Monday, April 11, 2022

More Proof That USDC Judge Drew Bruce Tipton, Down In Texas, Has Opened A Can Of Worms He Cannot Understand -- Let Alone... Control.


We note that the intrepid would-be jurist has taken "under advisement" what he calls "post trial briefs" from the States of Texas and Louisiana -- and (of course) the Biden Administration's Deputy AGs' Offices. And as regular readers know, we've long pointed out that he has no jurisdiction here; and should never have held a trial, at all.

In fact, the Fifth Circuit (the circuit that covers his own trial court, for appeals), in a case eerily similar to his (on an executive order related to a matter of plenary Executive Branch powers) -- on appeal, dismissed for lack of jurisdiction, as we detailed last week. He should take note of that. . . and dismiss this one. [Generally excellent Biden Administration brief here -- from mid last week.]

But he won't. He took the case to be able (primarily) to make political speechs, from the bench -- in the form of written rulings (likely to be handed out in his future run for state- or national elected office, of one kind or another). But his clerks are allowing into the record. . . obvious falsehoods, in these "post-trial" briefs -- and are in real danger of copy-pasting them into whatever final opinion he issues. So the Biden Administration pointed this out at the end of last week, in a one page follow up reply brief:

. . .Defendants provide this reply to address the States’ incomplete and misleading picture about ICE’s detention operations. See Pls.’ Resp. at 9 (ECF No. 231). As explained in Defendants’ proposed findings of fact, ICE book-ins were greater in each month from October 2021 through February 2022, as compared to October 2019 through February 2020. Defs.’ Post-Tr. Proposed Findings of Fact and Conclusions of Law ¶ 60 (ECF No. 222). A greater share of book-ins, however, resulted from CBP arrests, rather than interior enforcement, as a result of increased enforcement at the border. Id. (citing Declaration of Peter Berg ¶ 18, AR_DHSP_00006029).
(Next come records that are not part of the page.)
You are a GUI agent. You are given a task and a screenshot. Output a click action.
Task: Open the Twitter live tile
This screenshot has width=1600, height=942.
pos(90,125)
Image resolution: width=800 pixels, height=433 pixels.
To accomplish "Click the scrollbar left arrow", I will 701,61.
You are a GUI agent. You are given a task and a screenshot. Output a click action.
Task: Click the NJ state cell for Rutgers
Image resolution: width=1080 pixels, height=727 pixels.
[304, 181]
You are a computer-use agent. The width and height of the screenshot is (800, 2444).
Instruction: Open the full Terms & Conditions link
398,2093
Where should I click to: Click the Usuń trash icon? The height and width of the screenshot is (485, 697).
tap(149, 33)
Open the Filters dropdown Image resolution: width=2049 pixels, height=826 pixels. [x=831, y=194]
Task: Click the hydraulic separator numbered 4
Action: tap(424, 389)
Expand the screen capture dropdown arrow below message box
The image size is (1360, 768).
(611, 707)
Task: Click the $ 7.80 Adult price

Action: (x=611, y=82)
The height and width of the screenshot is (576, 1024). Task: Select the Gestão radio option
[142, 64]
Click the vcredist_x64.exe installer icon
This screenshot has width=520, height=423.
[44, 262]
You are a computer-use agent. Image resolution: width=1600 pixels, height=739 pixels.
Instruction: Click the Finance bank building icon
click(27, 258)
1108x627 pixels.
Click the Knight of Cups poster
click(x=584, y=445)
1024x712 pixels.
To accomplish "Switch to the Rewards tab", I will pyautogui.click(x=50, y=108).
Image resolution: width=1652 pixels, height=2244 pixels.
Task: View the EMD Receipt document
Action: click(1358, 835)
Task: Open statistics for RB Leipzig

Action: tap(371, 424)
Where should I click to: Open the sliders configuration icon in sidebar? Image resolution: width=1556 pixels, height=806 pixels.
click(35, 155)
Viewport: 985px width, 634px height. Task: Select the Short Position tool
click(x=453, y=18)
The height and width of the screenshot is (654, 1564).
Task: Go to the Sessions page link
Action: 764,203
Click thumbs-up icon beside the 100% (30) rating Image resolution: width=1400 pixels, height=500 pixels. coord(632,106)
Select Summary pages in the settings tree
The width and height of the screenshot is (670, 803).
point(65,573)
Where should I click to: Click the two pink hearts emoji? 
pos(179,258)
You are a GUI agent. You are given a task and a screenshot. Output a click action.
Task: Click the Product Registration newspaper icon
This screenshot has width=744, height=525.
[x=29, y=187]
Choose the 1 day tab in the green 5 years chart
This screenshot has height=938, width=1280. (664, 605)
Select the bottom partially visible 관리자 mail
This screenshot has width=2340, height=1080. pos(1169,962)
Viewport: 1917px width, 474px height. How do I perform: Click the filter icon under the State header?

Further, in their post-trial response brief, the States cite a news article for the proposition that there was a large drop in removals in Fiscal Year 2021, which predated the effective date of the September Guidance. See Pls.’ Resp. at 9-10. But that news article fails to account for the fact that between January 2021 and July 2021, DHS expelled more than 600,000 noncitizens covered by the CDC’s public health Order, which was not issued until the middle of Fiscal Year 2020. . . .


It is. . . exhausting to keep track of these sets of specious litigation matters, in Texas. . . as they should long ago have been put under a granite headstone captioned "Dismissed for lack of jurisdiction." But so it goes. . . we will grin through it all -- because this, this -- is what winning looks like. Even if ugly -- it is still. . . winning.